J’aurais aimé répondre par l’indifférence  
 
Et pourtant. Moi qui aurais aimé répondre à ceux qui défilent contre le mariage par l’indifférence, parce que je juge d’autres choses plus importantes, je vois que les arguments des anti-mariages ne sont pas beaucoup plus évolués que ceux qui, au collège, me traitaient de tapette parce que je faisais de la danse contemporaine au lieu de faire du taekwondo.  
 
Oh, pourtant, ils ont vieilli. Ils auraient les capacités intellectuelles de comprendre que nous sommes dans un pays laïc et que l’Église n’a pas vocation à se mêler d’une loi promulguée par l’État. Ils auraient les capacités intellectuelles de comprendre que le mariage gay ne leur retire aucun droit.
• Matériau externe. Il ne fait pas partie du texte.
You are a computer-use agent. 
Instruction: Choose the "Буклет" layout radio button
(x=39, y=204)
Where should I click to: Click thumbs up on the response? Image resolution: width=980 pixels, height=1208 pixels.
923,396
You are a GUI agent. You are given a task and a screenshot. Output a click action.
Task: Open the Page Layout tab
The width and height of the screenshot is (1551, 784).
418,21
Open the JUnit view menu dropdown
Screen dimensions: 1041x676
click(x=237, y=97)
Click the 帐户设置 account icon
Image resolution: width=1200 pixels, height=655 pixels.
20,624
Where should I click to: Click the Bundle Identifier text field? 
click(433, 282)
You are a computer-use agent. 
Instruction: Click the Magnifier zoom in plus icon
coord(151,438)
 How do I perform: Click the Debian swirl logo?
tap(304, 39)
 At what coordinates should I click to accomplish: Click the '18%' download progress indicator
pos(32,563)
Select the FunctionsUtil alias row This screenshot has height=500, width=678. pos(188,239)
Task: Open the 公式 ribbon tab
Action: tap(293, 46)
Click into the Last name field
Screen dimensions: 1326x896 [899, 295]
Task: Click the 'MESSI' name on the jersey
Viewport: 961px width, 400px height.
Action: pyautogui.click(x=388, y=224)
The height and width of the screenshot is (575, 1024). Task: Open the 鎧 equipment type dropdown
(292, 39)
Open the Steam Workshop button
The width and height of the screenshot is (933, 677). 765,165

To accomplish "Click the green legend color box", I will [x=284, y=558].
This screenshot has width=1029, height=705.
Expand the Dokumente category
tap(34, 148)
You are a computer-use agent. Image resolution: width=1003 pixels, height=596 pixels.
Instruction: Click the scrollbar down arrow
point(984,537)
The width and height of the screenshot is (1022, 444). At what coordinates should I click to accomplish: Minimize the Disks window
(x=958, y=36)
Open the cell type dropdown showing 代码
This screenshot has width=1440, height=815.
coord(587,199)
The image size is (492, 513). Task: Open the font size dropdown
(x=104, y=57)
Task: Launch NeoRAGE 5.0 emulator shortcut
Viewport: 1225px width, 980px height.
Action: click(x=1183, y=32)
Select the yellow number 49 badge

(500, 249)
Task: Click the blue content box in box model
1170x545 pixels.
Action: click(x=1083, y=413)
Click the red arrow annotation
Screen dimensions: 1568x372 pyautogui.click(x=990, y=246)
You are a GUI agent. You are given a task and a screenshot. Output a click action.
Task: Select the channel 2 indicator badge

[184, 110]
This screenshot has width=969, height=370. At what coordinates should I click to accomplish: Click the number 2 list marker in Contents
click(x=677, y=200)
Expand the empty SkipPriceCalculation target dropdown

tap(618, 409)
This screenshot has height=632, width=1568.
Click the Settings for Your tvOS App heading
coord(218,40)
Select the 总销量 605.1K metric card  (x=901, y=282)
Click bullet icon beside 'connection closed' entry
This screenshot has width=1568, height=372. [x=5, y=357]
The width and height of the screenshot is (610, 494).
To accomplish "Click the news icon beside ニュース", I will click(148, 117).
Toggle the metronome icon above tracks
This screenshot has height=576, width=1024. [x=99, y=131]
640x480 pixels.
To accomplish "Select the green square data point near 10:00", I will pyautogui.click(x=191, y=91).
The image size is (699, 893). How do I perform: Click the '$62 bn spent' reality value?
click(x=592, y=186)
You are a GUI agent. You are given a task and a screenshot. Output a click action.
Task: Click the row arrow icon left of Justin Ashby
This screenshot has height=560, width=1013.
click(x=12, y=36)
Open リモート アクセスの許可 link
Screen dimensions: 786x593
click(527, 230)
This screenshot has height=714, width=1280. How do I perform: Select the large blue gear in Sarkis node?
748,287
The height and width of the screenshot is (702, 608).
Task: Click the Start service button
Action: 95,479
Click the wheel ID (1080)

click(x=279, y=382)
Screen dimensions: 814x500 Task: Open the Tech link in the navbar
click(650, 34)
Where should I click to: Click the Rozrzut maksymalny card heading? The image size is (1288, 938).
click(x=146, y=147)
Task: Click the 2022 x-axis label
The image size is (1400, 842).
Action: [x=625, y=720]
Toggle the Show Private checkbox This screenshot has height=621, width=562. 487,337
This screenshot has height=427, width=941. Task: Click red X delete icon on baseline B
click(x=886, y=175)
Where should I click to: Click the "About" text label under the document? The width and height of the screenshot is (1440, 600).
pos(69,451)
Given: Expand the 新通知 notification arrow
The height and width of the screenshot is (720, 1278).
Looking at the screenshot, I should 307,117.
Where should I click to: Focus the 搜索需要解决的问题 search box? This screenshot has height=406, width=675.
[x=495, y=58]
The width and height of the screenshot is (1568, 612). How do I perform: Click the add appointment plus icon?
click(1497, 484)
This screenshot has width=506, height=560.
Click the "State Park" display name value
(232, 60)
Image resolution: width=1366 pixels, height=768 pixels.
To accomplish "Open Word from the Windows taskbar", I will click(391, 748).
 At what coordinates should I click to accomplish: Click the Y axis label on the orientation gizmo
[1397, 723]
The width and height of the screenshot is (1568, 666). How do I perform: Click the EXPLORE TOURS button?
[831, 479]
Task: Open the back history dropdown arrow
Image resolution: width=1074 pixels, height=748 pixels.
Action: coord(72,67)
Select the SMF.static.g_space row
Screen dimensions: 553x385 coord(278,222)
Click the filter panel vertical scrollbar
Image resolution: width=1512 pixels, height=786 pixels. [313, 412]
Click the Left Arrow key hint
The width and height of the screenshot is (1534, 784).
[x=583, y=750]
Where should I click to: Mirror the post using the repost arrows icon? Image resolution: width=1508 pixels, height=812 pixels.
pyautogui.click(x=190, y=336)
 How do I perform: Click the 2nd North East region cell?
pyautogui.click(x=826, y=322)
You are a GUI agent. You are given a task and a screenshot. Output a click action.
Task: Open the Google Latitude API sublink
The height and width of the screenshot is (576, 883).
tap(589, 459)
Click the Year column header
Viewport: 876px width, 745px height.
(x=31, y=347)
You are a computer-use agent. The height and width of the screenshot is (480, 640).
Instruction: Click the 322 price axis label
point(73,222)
Ils auraient les capacités intellectuelles de comprendre une donnée statistique aussi complexe que celle qui nous montre qu’un enfant sur deux naît hors mariage.  
 
Quand je les vois s’agiter sur mes écrans, j’aurais bien envie de leur retirer quelques droits, tiens, comme le droit de vote. Mais non. Je suis un républicain. Je ne leur retirerai pas le droit de vote, même si je suis très tenté de faire exercer mon droit de conscience.  
 
Le droit de conscience de François Hollande. Comment s’attirer les foudres d’une communauté entière, comment donner des arguments à ceux qui sont contre le mariage gay, comment faire pour qu’en quelques heures une communauté entière puisse se tromper d’ennemi et se retourne violemment contre un gouvernement dit de gauche, comme elle ne l’avait pas fait contre un gouvernement pourtant bien à droite. Un exemple supplémentaire, s’il en fallait un, qui montre la lâcheté du pouvoir, incapable de défendre franchement, fermement, sans nuance, sans ronds de jambes, ce qui sera(it) une des rares mesures de gauche de son mandat.  
 
J’irai à la manifestation du 16 décembre  
 
Alors non, je n’oublierai pas que c’est la crise et qu’on devrait penser à se battre contre l’austérité d’une façon aussi véhémente que ceux qui se battent pour le mariage gay. Pourtant, j’irai à la manifestation du 16 décembre. Et tant pis s’il y a trop de paillettes à mon goût. Tant pis s’il y a trop de jeux de mots gays pourris sur les banderoles.  
 
Parce que j’en ai assez d’entendre que je suis un garçon pas comme les autres. Parce que j’en ai assez d’entendre que les homos sont des pervers qui finiront par baiser leur chat si on leur donne le droit de se marier. Non, sérieusement, venez chez moi. Vous verrez. Certes, c’est un poil mieux décoré que chez pas mal de couples hétéros. Mais, comme dans un couple hétéro, on s’engueule pour la vaisselle qui traîne depuis deux jours, on stresse quand on reçoit la belle famille parce que la blanquette ne sera jamais prête à temps et on fait l’amour, tous les deux, sans se tromper, et sans le chat : il ne fait que nous juger d’un air altier une fois que nos têtes basculent vers lui après l’orgasme.  
 
Pour défendre cette vision de l’homosexualité qui n’a d’homo que la sexualité, justement, et tout simplement pour pouvoir me marier le jour où j’en aurai envie, comme tout le monde, je retirerai mes œillères communautaristo-sceptiques, je manifesterai le 16 décembre et je me noierai dans la masse. Et avec plaisir.